REQUIREMENT: Copy exactly, and only, the lines from the one with "This screenshot has width=713, height=416." to the end of the listing; omit pictures.

□ □ □ □ □ □ □

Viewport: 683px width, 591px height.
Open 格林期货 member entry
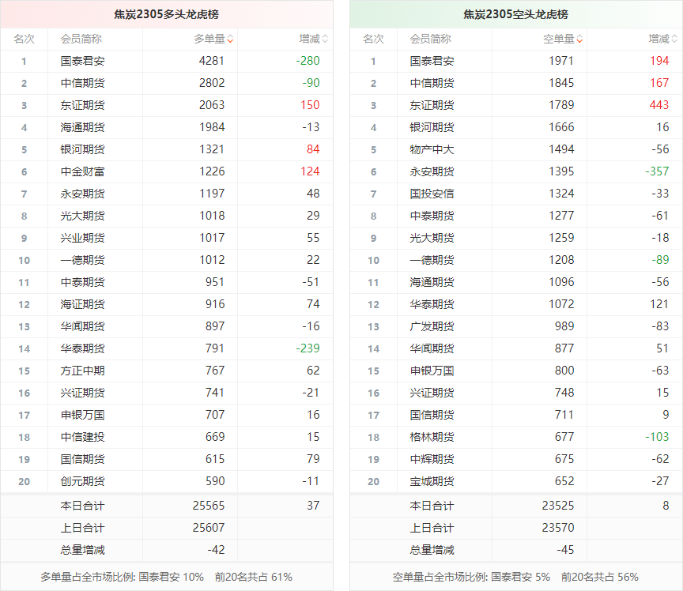click(x=432, y=437)
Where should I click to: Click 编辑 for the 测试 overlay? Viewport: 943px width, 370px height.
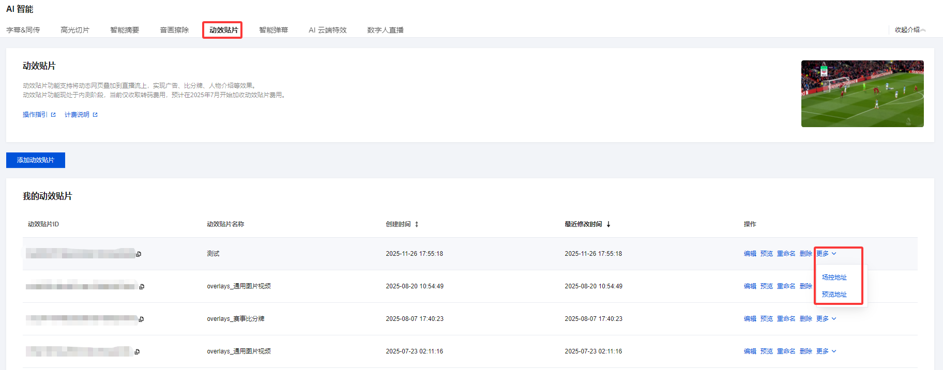click(x=750, y=254)
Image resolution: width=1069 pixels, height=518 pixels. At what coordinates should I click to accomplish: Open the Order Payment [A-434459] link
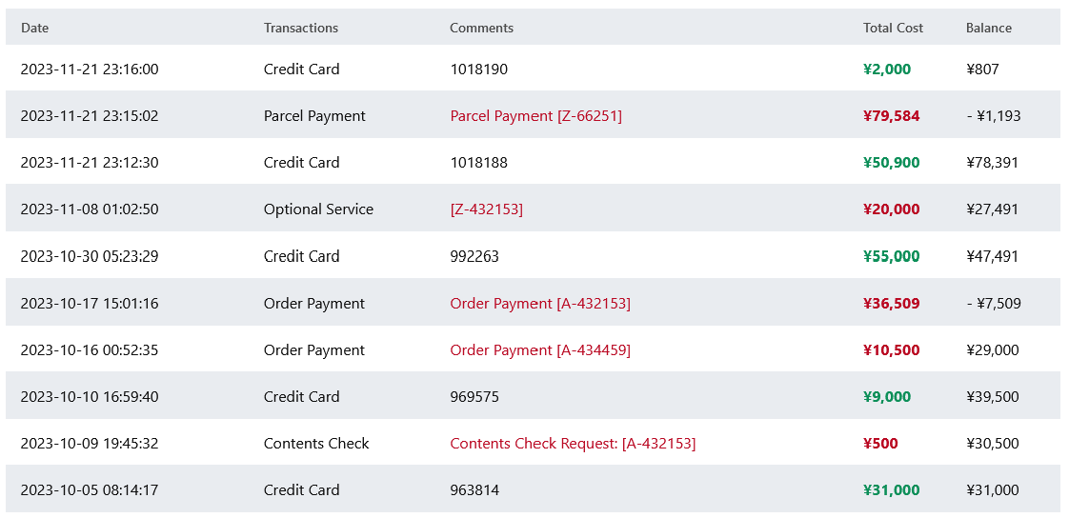tap(539, 350)
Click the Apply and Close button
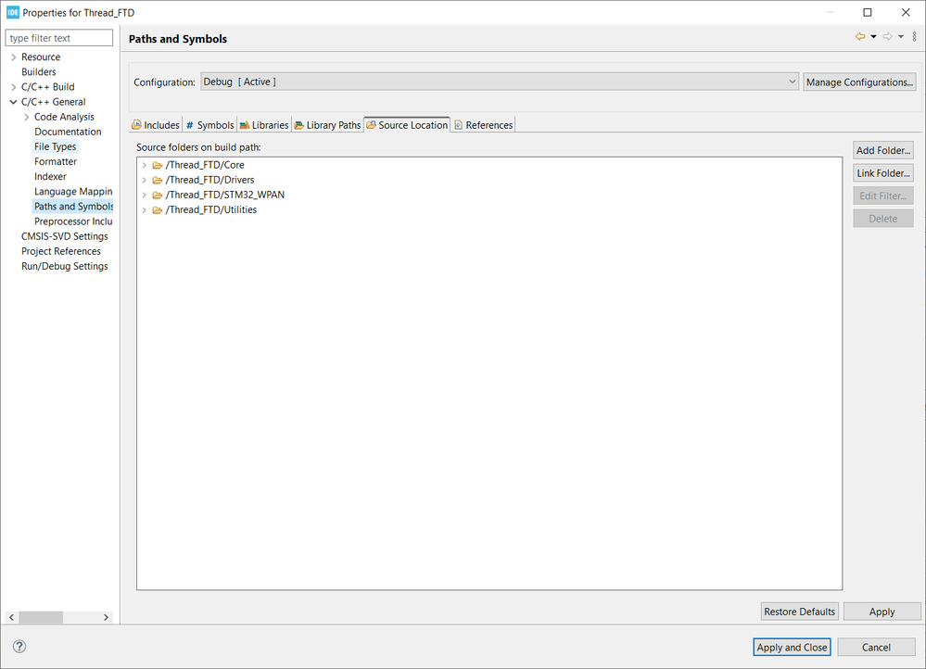The width and height of the screenshot is (926, 669). 792,647
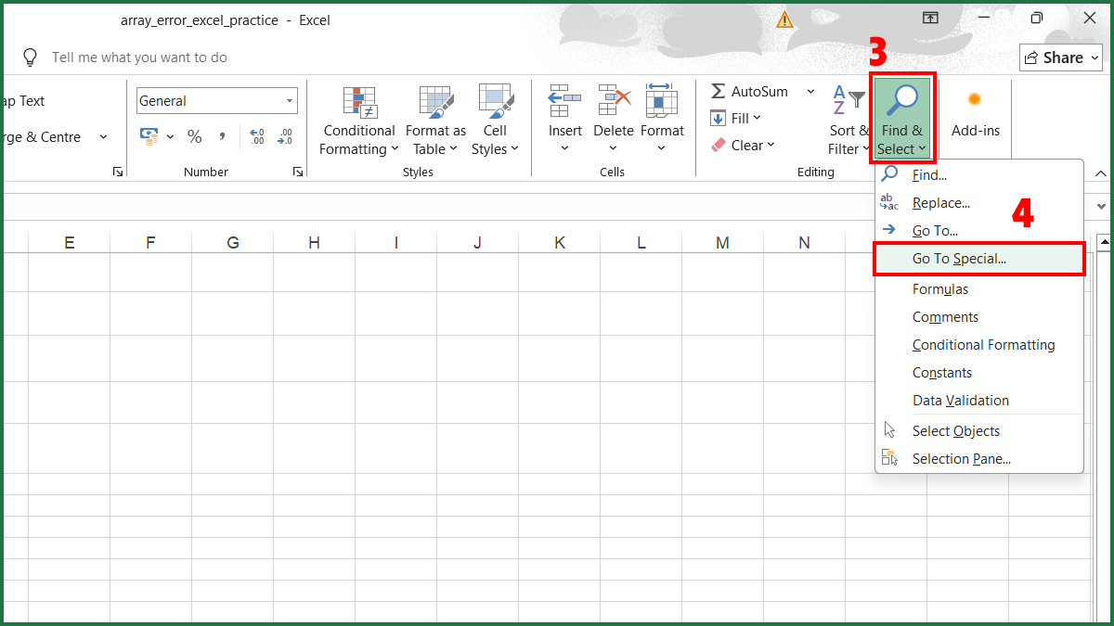Click the Cell Styles icon
This screenshot has width=1114, height=626.
495,102
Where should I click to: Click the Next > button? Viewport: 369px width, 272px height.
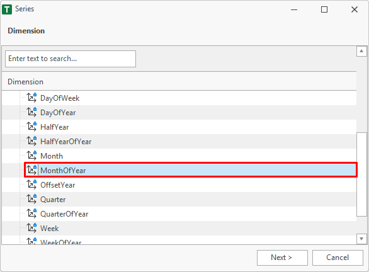click(282, 258)
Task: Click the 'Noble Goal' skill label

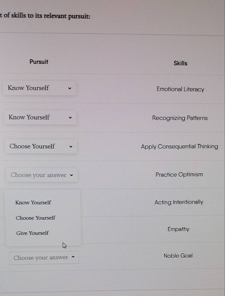Action: pyautogui.click(x=178, y=256)
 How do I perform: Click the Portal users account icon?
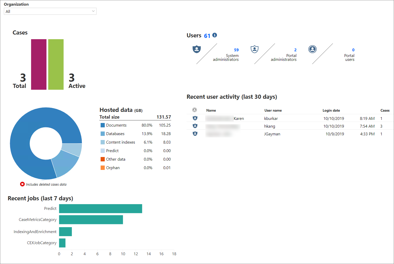click(312, 49)
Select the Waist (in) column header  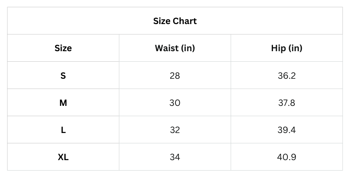point(175,48)
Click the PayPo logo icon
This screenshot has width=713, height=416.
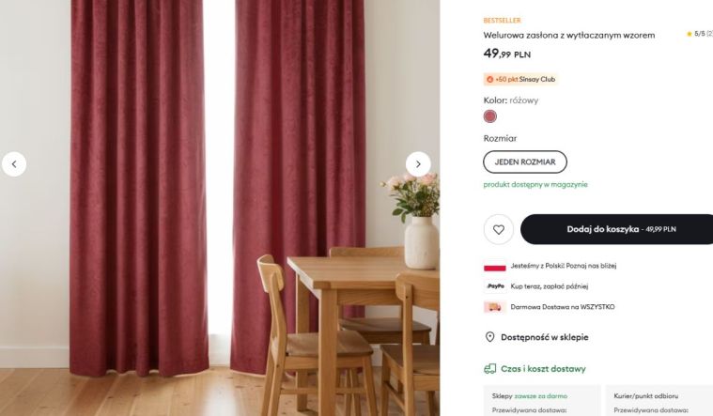[x=495, y=286]
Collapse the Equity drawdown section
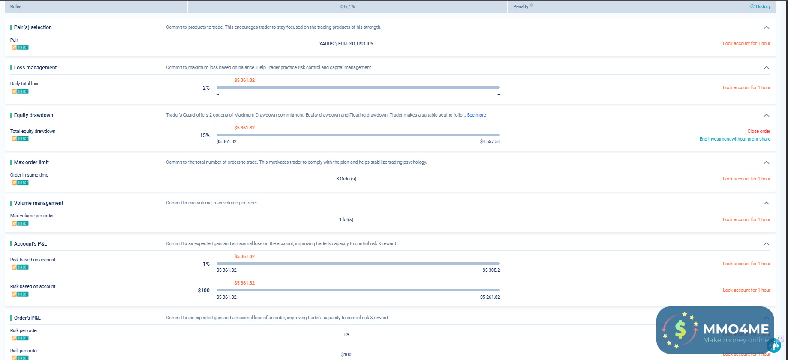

□ □ □ □ □ □ □

WRITTEN SOLUTION:
This screenshot has width=713, height=416.
[x=495, y=286]
Collapse the Equity drawdown section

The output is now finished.